● **Working data**:
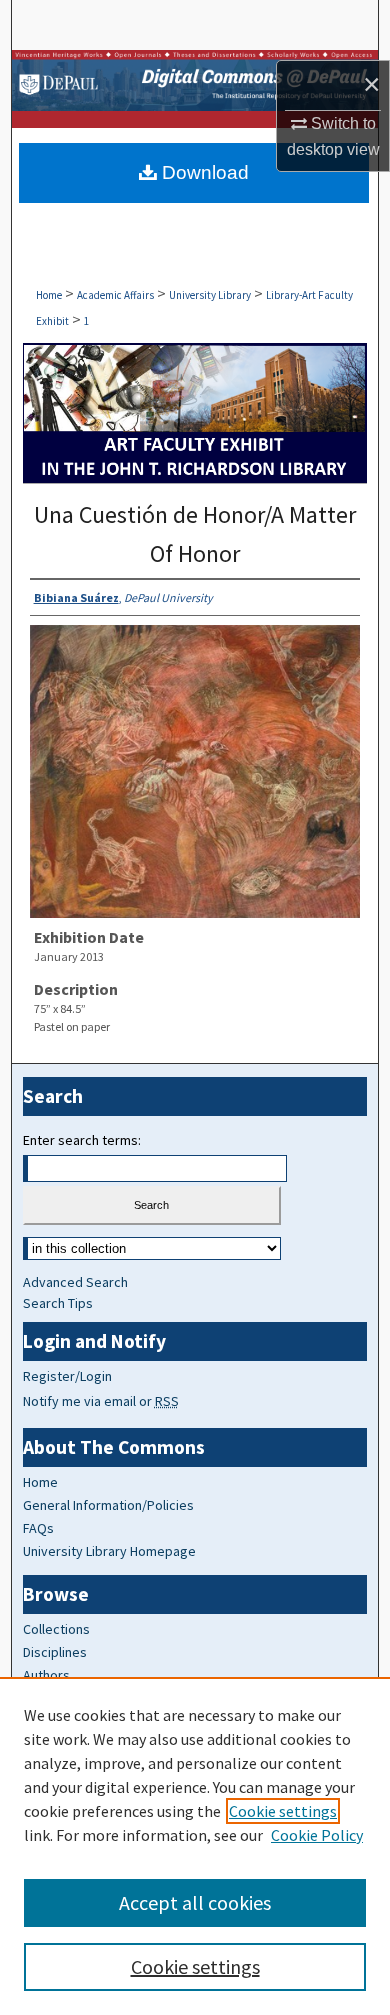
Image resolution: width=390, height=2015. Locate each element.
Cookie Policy (317, 1835)
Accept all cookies (195, 1902)
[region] (195, 1846)
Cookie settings (283, 1811)
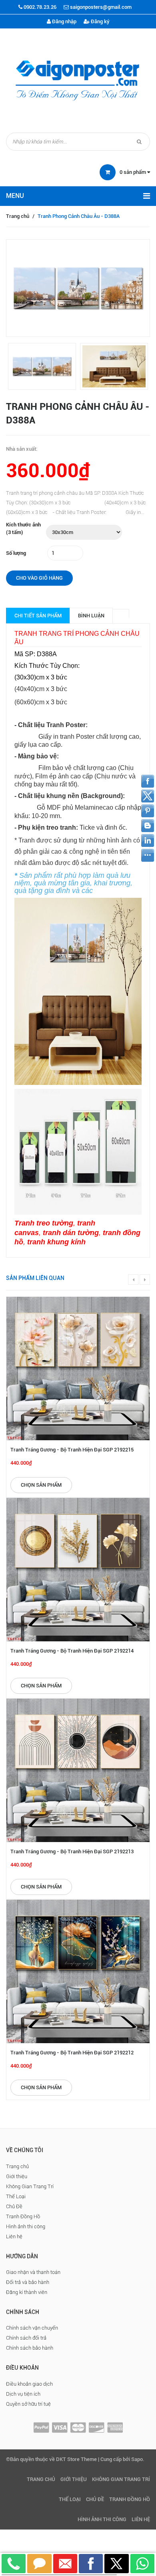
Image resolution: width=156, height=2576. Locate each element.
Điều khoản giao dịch (29, 2384)
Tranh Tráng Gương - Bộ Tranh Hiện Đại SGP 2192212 (72, 2053)
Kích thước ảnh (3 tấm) (23, 528)
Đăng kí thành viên (26, 2292)
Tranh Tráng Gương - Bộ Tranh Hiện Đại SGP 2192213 (72, 1851)
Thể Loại (16, 2196)
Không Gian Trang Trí (30, 2186)
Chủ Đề (14, 2206)
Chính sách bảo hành (29, 2348)
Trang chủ (17, 216)
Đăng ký (100, 21)
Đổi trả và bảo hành (27, 2282)
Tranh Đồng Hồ (23, 2216)
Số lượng (16, 553)
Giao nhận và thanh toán (33, 2272)
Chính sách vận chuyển (32, 2328)
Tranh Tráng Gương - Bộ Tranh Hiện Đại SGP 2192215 (72, 1450)
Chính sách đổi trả (26, 2338)
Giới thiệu (16, 2176)
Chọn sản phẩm (41, 1485)
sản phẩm (133, 172)
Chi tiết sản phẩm (38, 616)
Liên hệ (14, 2236)
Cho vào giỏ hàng (39, 578)
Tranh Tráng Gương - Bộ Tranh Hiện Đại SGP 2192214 (72, 1651)
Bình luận (91, 616)
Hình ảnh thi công (25, 2226)
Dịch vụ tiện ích (23, 2394)
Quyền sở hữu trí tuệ (28, 2404)
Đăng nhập (63, 21)
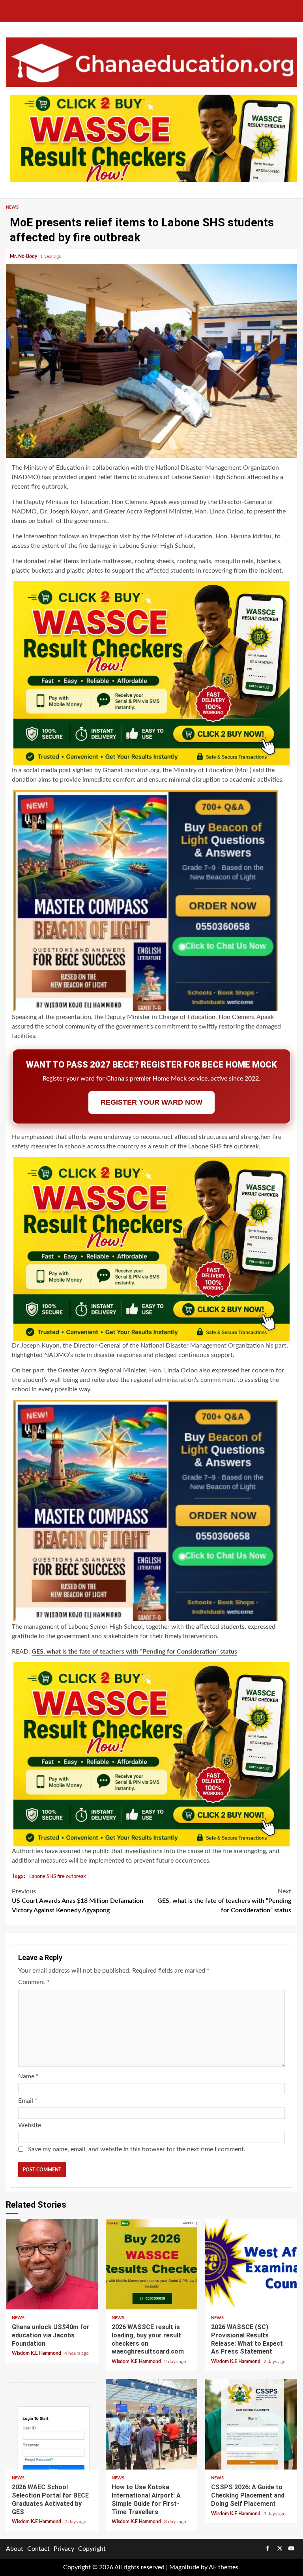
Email (27, 2101)
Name (28, 2076)
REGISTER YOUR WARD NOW (151, 1102)
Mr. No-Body (24, 256)
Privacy (64, 2549)
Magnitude (184, 2567)
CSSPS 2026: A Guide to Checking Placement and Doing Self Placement (251, 2424)
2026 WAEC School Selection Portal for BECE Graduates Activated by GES (52, 2424)
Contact (38, 2549)
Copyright (92, 2549)
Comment (34, 1982)
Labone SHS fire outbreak (57, 1876)
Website (29, 2125)
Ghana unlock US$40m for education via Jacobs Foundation (52, 2264)
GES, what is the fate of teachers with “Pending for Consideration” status (134, 1651)
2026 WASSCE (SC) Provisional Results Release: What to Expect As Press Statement (251, 2264)
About (14, 2549)
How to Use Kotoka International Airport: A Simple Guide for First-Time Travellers (152, 2424)
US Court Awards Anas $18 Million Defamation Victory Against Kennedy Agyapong (77, 1900)
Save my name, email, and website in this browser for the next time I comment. (136, 2149)
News (12, 207)
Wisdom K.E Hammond (37, 2353)
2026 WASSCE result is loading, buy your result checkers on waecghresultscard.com (152, 2264)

● **To do**: Everything above from the line containing "Chủ Đề (14, 2206)" down to the line containing "CSSPS 2026: A" is to be duplicated exactly, both lines included, and the pictures are to be omitted.

● **Task output**:
Chủ Đề (14, 2206)
Chính sách bảo hành (29, 2348)
Trang chủ (17, 216)
Đăng ký (100, 21)
Đổi trả và bảo hành (27, 2282)
Tranh Đồng Hồ (23, 2216)
Số lượng (16, 553)
Giao nhận và thanh toán (33, 2272)
Chính sách vận chuyển (32, 2328)
Tranh Tráng Gương - Bộ Tranh Hiện Đại SGP 2192215 (72, 1450)
Chính sách đổi trả (26, 2338)
Giới thiệu (16, 2176)
Chọn sản phẩm (41, 1485)
sản phẩm (133, 172)
Chi tiết sản phẩm (38, 616)
Liên hệ (14, 2236)
Cho vào giỏ hàng (39, 578)
Tranh Tráng Gương - Bộ Tranh Hiện Đại SGP 2192214 (72, 1651)
Bình luận (91, 616)
Hình ảnh thi công (25, 2226)
Dịch vụ tiện ích (23, 2394)
Quyền sở hữu trí tuệ (28, 2404)
Đăng nhập (63, 21)
Email (27, 2101)
Name (28, 2076)
REGISTER YOUR WARD NOW (151, 1102)
Mr. No-Body (24, 256)
Privacy (64, 2549)
Magnitude (184, 2567)
CSSPS 2026: A Guide to Checking Placement and Doing Self Placement (251, 2424)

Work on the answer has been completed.